Primrose Freestone, a senior lecturer in clinical microbiology, stressed that many insects are predisposed to hanging out around rotting material.

“They inhabit rubbish bins, compost heaps or any place where food is present, including drains,” she wrote in The Conversation, referring specifically to fruit flies. “Rotting food is rich in germs, any of which a fly can pick up on their body and transfer to where it next lands.”

As such, they might be carrying such nasties as E coli, listeria, shigella, and salmonella. Scrumptious.

However, alcohol has a sterilising quality. Wine, for example, tends to be between eight and 14% ABV, with an acidic pH of four or five.

“Several laboratory studies have also shown that the combined effects of wine alcohol and organic acids, such as malic acid, can prevent the growth of E coli and Salmonella,” said Freestone.

“Whether the germs transmitted by the fruit fly into the wine can cause an infection depends on the number of bacteria deposited (the ‘infectious dose’) and how metabolically fit the germs are.”
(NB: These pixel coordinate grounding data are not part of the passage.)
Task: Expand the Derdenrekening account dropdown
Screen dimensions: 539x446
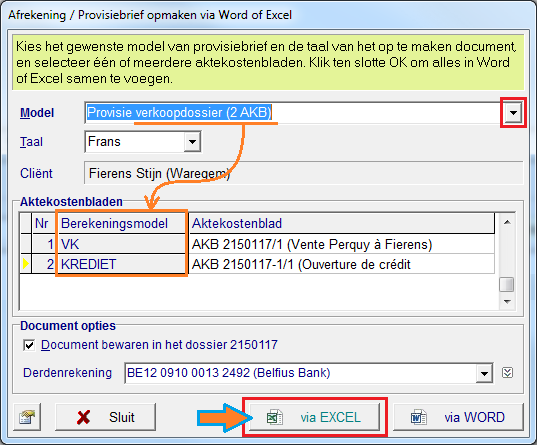Action: pyautogui.click(x=484, y=373)
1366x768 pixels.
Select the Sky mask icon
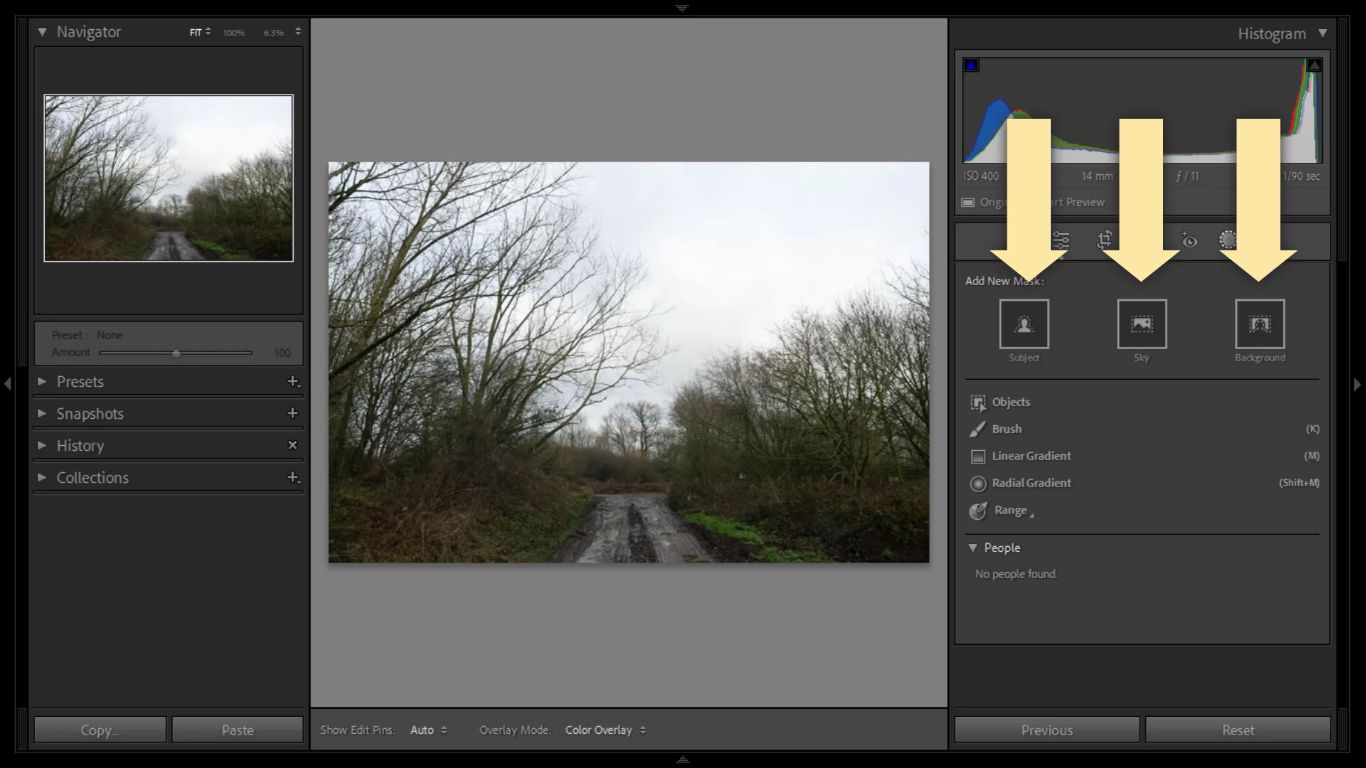click(x=1141, y=324)
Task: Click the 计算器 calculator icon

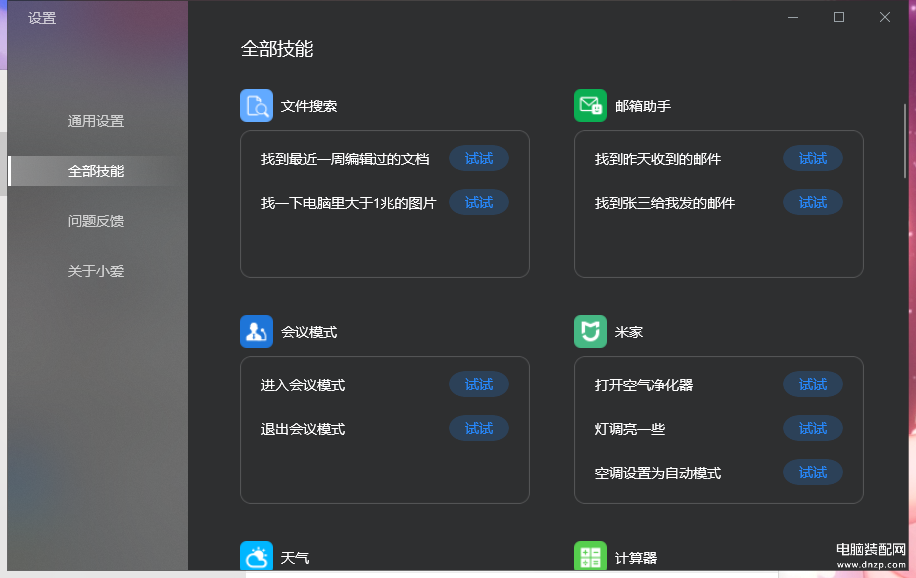Action: tap(590, 556)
If that isn’t inspiring much confidence, then fair enough. While wine might kill off the germs, Freestone is careful not to say that it absolutely will.
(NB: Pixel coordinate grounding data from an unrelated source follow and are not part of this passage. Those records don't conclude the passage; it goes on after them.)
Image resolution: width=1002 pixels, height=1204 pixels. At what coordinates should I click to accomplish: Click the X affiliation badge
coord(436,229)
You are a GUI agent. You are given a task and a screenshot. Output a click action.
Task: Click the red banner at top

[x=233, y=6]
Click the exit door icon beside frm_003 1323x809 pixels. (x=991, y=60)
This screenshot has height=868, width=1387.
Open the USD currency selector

While the alcohol will damage the bacteria to extent that it won’t make you ill, anything that survives the wine bath will be capable of messing with your system.

That said, stomach acid is pretty potent stuff and it’s capable of killing many food or drink-borne bacteria on its own. Digestive acids, enzymes, mucus, and immune systems are pretty solid lines of defence, but obviously they aren’t foolproof.

Not the brightest bee in the hive (WIN-Initiative/Neleman/Getty Images)
Not the brightest bee in the hive (WIN-Initiative/Neleman/Getty Images)

If you’ve ever had the squits after hitting the local chicken shop, you’ll know that plenty of bacteria are more than capable of weathering your defences and setting about making you sick.

Of course, if it isn't an alcoholic drink, there's no pre-drinking sterilisation going on.

Nevertheless, Freestone said: “I would suggest removing the fly and drinking the wine. If you want the extra protein, you could even swallow the fly.”